Non è la prima volta che il cimitero di Vibo finisce al centro della cronaca giudiziaria. L’episodio più eclatante è avvenuto nel 2019 con la scomparsa di sette bare tumulare in una cappella gentilizia appartenente a una famiglia vibonese. Ad accorgersi dell’accaduto, era stato un amico di famiglia che aveva notato come la scritta con i cognomi fosse stata rimossa e che il cancelletto della struttura fosse coperto da un telo che celava tra l’altro un lucchetto nuovo. All’interno della stessa furono rinvenute tracce di lavori e in una busta una parte dei resti delle persone tumulate.

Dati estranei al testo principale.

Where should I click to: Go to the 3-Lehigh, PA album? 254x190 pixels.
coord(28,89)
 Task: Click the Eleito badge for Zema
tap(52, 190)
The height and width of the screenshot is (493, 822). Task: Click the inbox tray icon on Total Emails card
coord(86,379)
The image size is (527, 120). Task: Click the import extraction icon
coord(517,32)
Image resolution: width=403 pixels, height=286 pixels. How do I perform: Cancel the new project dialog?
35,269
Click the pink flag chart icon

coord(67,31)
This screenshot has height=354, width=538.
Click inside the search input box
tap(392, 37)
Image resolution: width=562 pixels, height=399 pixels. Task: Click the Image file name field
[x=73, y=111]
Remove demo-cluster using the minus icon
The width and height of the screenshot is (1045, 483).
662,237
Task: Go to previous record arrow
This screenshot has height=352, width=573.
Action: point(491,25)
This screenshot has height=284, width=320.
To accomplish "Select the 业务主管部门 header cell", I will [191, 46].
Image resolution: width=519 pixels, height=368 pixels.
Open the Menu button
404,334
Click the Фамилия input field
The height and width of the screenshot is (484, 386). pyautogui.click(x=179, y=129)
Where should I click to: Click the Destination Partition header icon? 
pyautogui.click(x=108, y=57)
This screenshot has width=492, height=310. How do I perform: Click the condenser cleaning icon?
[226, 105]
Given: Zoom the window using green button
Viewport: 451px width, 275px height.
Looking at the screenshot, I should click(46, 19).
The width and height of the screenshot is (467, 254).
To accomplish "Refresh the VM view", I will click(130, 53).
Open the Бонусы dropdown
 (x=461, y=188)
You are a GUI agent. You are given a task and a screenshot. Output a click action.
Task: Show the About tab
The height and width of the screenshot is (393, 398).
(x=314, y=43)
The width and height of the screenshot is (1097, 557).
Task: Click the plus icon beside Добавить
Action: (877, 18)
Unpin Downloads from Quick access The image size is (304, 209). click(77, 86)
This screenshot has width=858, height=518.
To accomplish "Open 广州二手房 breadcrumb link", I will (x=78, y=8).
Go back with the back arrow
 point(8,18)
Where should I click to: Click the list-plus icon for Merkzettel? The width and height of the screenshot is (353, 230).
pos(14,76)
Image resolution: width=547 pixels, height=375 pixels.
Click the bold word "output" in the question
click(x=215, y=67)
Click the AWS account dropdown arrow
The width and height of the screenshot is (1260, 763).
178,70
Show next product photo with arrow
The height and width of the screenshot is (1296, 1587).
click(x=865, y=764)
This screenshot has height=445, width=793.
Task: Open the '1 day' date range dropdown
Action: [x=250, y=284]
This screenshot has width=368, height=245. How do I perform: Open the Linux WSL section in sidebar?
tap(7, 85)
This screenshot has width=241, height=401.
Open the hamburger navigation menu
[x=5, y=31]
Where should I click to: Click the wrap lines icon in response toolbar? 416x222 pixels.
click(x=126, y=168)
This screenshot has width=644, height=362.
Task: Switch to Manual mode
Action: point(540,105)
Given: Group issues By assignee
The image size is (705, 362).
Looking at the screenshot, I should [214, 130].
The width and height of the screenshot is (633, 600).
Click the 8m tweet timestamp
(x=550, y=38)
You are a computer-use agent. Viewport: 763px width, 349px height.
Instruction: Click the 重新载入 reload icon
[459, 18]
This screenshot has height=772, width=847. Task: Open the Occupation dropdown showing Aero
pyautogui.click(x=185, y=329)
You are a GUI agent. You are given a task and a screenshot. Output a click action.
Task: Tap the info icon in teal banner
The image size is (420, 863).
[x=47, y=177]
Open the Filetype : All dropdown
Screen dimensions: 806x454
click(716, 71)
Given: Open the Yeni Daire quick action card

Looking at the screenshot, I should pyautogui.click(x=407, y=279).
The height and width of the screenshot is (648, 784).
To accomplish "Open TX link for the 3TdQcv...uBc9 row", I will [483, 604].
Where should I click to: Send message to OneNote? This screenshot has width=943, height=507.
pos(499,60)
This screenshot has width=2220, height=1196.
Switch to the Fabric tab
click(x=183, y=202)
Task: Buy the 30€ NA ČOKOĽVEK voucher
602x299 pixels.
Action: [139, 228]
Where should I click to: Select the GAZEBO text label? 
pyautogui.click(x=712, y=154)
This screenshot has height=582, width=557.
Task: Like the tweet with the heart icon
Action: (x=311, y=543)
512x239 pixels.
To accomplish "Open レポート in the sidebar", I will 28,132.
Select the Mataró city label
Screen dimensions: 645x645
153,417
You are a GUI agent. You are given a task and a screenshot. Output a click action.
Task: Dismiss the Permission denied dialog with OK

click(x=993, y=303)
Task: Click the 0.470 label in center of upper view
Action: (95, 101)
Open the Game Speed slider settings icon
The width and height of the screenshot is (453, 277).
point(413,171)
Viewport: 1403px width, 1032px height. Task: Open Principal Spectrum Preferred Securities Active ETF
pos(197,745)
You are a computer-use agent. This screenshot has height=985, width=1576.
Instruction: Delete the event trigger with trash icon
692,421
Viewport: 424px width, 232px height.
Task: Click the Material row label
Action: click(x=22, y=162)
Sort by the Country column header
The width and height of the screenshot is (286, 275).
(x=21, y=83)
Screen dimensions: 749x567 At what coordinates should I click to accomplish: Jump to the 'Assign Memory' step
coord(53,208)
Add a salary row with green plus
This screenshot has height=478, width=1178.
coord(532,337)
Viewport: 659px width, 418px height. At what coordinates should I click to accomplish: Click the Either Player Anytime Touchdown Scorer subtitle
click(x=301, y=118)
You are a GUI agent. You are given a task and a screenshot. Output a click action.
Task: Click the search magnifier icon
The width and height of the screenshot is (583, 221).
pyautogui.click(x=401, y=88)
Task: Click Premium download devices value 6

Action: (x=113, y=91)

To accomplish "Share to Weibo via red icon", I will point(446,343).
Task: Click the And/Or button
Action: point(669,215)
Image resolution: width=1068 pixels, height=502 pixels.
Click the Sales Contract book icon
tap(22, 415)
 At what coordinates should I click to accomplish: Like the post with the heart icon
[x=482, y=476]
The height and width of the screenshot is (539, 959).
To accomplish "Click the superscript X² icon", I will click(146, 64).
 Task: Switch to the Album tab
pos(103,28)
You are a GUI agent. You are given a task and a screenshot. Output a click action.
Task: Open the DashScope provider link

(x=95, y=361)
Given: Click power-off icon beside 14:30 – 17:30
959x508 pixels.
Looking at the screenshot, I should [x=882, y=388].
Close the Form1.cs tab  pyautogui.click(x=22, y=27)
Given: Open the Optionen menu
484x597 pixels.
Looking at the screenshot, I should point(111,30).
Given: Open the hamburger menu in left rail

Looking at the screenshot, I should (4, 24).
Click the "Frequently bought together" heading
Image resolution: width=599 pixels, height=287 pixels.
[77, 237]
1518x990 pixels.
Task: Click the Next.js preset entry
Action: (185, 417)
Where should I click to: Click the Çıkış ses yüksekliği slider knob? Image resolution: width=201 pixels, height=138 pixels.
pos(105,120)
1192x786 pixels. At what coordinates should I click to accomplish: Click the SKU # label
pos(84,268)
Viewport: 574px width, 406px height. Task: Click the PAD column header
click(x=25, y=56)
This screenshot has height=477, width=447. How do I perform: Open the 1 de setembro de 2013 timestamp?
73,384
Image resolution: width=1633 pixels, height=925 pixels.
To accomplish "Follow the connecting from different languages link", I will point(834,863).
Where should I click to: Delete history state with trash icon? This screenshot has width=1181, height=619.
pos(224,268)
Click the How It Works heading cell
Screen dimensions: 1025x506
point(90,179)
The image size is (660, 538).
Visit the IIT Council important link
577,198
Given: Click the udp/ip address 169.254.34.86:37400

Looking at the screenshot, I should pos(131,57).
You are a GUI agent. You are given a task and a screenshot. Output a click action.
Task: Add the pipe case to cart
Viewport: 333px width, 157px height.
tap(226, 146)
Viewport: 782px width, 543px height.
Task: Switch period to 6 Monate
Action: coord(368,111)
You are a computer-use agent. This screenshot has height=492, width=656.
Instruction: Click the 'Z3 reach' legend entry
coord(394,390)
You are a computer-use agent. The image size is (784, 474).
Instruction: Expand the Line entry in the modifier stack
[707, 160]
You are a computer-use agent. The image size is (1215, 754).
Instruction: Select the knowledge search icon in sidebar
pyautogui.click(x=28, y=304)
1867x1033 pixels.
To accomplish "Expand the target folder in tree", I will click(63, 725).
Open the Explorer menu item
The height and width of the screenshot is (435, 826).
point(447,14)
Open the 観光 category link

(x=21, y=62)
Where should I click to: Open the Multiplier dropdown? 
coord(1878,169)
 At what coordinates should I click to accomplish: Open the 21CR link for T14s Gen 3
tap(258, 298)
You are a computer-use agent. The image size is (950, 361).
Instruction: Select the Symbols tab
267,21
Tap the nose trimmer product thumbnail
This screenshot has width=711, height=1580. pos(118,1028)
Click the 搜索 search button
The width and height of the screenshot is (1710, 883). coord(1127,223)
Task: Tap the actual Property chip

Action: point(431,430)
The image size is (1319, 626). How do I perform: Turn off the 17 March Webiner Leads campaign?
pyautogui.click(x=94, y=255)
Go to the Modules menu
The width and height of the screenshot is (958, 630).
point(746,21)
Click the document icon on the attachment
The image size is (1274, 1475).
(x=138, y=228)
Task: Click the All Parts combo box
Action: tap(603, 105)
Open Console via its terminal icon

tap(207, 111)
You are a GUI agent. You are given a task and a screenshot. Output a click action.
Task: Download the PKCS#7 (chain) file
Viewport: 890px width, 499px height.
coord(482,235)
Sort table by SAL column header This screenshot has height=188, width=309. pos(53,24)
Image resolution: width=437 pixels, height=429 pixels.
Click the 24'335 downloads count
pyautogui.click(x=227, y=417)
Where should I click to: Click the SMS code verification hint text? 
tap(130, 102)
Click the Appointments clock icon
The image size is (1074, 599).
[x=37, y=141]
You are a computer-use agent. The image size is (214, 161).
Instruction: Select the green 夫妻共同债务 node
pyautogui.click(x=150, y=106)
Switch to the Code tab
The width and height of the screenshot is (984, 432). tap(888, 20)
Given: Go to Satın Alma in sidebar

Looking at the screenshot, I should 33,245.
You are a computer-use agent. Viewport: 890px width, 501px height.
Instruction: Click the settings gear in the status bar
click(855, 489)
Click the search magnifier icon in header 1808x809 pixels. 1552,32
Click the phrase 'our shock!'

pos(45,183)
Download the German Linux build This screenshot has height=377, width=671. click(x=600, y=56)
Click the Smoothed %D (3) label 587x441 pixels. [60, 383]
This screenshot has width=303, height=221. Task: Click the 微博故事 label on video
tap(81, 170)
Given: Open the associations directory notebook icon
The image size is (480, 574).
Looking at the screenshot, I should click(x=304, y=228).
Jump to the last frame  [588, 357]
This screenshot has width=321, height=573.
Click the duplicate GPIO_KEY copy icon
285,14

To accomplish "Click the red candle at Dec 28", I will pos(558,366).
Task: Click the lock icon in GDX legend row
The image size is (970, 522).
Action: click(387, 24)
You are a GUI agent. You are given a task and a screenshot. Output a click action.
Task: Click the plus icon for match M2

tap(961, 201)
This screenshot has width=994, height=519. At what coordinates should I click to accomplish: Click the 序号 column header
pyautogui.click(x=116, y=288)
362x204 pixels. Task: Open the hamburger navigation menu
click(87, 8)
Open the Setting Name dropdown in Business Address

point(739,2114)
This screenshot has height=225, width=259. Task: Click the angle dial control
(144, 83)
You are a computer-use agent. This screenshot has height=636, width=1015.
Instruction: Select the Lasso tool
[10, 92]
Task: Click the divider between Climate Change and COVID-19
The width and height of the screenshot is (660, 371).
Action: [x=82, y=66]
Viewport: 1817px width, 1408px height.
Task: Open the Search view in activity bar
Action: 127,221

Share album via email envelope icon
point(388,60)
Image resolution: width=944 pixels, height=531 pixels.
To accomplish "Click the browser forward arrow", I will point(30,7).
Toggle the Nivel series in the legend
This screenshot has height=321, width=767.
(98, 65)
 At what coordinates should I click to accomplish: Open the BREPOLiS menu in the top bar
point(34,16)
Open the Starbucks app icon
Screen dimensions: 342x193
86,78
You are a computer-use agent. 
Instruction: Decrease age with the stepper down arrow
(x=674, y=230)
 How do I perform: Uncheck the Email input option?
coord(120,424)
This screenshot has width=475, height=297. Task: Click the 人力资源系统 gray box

Secondo quanto raccontato dal pentito Andrea Mantella nel maxi processo “Rinascita Scott”, i clan avrebbero gestito il macabro business delle “cappelle d’oro” all’interno del principale cimitero comunale. “Ho chiesto a Rosario Pugliese e a Orazio Lo Bianco che dovevano trovarmi una cappella cimiteriale. In tempo reale – ha sostenuto proprio qualche settimana fa Mantella rispondendo alle domande dei pm antimafia nell’aula bunker di Lamezia Terme – hanno tolto i resti di alcuni defunti e li hanno gettati in una fossa comune con l’aiuto del guardiano del cimitero, tale Francolino. Hanno sistemato questa cappella, rifatto il tetto, cambiato la tabella esterna dove hanno scritto ‘famiglia Mantella’ e variato il nome anche sul registro dell’ufficio cimiteriale”. Un servizio per il quale l’ex boss scissionista dall’alto della sua autorevolezza non ha pagato. Il business delle cappelle avrebbe fruttato a Rosario Pugliese e ai suoi “soci” tra i 50 e i 60 mila euro a cappella. “Il sistema – racconta Mantella – era il seguente: loro di solito vendevano le cappelle delle famiglie per le quali non ci sono più i familiari. Dopo aver tolto i resti dei cadaveri e aver restaurato le cappelle le stesse venivano vendute al prezzo di 50 o 60 mila euro”.